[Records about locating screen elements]
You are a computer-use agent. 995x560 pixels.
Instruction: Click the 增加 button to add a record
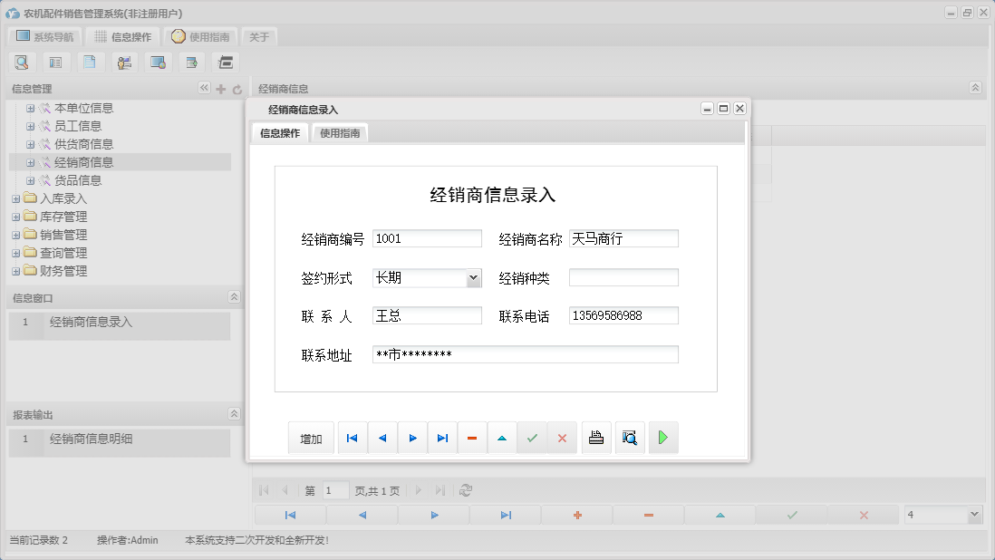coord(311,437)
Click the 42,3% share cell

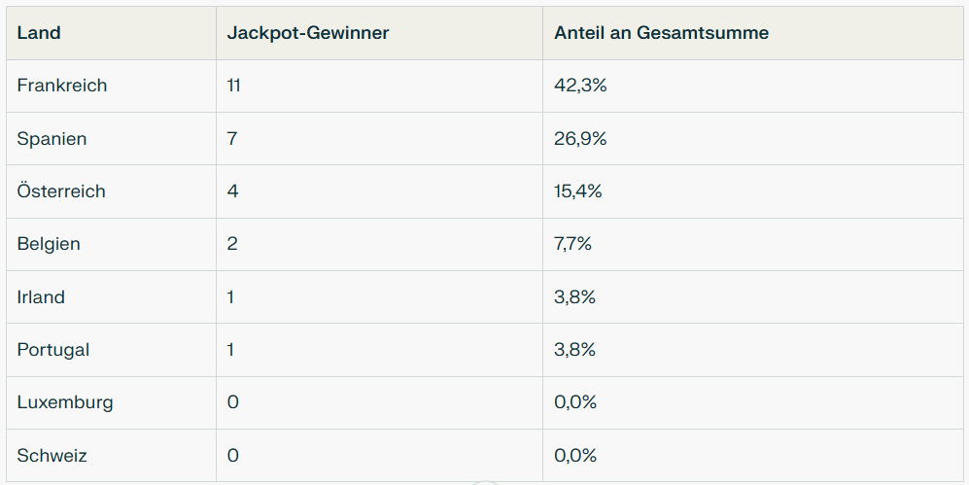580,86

Exercise details:
Write out every line of the listing above again, adding 21 to each number in the answer coordinates. Leave the pictures out.

Output for this exercise:
You are a computer-use agent. 995x560 pixels.
Instruction: Click the 增加 button to add a record
coord(332,458)
Click the 42,3% share cell

601,107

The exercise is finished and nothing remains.